Rewrite the items from the start of the records through the line containing "The image size is (1920, 1010).", swapping "screenshot" for "screen capture" and changing nothing else.

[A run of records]
## BEGIN

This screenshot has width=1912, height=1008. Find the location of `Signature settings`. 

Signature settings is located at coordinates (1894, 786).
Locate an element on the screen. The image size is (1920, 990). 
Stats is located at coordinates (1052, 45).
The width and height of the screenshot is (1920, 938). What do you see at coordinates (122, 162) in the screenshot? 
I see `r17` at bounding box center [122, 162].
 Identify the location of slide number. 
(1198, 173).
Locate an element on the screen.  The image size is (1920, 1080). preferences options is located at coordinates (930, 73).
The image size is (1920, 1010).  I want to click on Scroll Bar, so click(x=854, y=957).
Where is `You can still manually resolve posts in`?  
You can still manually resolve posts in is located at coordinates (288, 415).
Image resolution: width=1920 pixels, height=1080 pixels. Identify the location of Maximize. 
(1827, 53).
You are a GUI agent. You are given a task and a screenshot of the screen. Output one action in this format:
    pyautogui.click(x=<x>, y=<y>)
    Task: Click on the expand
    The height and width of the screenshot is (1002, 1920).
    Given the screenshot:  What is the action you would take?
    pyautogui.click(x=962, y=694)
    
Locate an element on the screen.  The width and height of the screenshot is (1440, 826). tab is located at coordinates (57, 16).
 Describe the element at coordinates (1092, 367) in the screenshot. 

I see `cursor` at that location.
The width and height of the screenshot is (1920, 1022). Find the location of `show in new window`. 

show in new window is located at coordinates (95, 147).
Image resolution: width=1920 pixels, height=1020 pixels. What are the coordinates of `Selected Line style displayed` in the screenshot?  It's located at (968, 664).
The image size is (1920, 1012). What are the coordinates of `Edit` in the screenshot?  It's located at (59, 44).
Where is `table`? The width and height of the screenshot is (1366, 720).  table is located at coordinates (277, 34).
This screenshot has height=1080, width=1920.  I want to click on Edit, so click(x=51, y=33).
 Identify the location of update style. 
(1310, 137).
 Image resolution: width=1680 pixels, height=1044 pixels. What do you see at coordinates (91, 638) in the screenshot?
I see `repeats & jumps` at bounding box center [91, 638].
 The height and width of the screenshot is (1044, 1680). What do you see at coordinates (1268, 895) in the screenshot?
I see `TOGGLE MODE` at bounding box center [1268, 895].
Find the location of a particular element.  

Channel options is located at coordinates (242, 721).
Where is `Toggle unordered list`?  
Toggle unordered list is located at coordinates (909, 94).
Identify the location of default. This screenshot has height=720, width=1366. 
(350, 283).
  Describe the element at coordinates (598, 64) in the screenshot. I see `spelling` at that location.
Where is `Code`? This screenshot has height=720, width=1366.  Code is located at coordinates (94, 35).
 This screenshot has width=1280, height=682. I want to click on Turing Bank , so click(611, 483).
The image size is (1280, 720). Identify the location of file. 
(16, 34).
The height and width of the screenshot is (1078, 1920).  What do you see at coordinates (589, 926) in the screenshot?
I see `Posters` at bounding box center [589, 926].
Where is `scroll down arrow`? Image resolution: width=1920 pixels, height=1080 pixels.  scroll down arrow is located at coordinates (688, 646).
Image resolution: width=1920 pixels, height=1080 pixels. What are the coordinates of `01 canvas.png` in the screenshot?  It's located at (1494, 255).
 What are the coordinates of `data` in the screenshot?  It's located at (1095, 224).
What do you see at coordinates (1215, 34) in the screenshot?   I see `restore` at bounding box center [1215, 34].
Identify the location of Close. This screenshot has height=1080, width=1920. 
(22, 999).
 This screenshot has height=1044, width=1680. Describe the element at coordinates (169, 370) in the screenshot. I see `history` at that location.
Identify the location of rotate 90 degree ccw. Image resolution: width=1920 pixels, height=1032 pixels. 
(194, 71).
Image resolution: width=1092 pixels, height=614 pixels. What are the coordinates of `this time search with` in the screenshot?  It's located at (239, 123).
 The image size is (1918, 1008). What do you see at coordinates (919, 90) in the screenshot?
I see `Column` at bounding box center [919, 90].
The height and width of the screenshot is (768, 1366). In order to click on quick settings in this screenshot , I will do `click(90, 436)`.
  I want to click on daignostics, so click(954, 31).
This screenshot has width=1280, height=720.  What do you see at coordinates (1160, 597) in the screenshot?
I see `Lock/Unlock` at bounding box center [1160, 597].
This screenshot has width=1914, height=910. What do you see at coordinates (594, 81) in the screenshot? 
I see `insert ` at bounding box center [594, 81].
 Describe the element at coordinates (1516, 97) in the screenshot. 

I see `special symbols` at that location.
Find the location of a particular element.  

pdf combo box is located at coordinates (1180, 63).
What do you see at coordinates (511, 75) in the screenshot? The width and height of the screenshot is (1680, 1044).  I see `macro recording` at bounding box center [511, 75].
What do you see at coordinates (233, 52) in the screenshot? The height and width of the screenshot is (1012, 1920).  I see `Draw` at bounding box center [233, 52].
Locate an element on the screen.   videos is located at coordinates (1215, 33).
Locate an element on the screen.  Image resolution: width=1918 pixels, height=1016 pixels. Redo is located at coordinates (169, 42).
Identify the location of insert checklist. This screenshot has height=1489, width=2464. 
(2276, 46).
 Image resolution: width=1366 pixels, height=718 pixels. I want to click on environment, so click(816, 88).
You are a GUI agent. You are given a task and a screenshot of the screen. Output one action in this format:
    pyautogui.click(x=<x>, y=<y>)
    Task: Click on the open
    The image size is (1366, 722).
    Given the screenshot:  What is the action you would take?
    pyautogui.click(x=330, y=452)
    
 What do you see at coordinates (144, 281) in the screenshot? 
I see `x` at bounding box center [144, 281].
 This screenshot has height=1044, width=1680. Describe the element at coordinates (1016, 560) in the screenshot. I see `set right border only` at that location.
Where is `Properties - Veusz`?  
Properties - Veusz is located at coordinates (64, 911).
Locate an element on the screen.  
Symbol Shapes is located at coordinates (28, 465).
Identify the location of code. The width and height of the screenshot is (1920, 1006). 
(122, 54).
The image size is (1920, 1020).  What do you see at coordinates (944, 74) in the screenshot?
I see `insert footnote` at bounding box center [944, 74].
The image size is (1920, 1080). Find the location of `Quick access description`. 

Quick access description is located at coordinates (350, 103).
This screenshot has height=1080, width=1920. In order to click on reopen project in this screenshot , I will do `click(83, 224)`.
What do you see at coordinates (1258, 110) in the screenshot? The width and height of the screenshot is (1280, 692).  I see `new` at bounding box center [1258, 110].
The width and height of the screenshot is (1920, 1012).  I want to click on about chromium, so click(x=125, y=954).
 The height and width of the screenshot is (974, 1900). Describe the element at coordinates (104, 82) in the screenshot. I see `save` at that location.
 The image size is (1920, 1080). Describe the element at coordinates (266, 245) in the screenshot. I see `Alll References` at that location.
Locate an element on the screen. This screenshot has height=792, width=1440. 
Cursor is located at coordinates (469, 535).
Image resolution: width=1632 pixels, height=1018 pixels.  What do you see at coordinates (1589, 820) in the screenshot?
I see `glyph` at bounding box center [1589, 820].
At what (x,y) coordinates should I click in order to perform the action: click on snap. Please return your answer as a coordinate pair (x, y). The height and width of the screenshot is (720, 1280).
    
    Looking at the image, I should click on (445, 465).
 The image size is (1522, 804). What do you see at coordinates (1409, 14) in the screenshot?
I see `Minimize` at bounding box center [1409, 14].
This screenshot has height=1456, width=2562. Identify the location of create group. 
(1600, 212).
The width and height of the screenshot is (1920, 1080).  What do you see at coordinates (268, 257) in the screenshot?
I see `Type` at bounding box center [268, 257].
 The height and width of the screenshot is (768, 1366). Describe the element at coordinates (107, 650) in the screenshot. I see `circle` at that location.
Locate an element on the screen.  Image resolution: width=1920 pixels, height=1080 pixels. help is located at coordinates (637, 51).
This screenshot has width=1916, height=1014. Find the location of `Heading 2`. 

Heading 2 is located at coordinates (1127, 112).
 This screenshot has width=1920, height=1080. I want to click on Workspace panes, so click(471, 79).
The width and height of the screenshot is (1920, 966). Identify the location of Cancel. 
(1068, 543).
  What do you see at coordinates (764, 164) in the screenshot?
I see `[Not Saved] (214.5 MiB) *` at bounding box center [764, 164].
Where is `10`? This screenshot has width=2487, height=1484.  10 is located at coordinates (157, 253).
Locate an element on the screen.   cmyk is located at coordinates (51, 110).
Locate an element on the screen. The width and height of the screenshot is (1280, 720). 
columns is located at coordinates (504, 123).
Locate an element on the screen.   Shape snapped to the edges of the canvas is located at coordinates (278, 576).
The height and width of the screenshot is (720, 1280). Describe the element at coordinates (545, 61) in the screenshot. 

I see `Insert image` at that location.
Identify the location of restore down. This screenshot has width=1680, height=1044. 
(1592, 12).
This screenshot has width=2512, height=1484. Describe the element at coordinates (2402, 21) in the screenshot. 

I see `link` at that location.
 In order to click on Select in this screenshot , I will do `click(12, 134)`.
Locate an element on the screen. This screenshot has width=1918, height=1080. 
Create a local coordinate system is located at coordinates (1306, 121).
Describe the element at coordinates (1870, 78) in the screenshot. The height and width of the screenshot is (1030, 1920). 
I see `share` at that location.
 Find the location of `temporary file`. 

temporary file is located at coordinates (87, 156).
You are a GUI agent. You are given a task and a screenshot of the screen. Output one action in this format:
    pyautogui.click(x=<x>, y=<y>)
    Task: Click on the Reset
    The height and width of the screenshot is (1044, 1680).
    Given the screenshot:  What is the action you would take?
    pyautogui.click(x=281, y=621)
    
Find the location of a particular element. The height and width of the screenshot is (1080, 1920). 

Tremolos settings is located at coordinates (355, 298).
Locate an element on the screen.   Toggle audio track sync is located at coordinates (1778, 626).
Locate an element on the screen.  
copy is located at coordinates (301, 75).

## END

◆ Exercise output ◆
This screen capture has width=1912, height=1008. Find the location of `Signature settings`. 

Signature settings is located at coordinates (1894, 786).
Locate an element on the screen. The image size is (1920, 990). 
Stats is located at coordinates (1052, 45).
The width and height of the screen capture is (1920, 938). What do you see at coordinates (122, 162) in the screen capture? 
I see `r17` at bounding box center [122, 162].
 Identify the location of slide number. 
(1198, 173).
Locate an element on the screen.  The image size is (1920, 1080). preferences options is located at coordinates (930, 73).
The image size is (1920, 1010).  I want to click on Scroll Bar, so click(x=854, y=957).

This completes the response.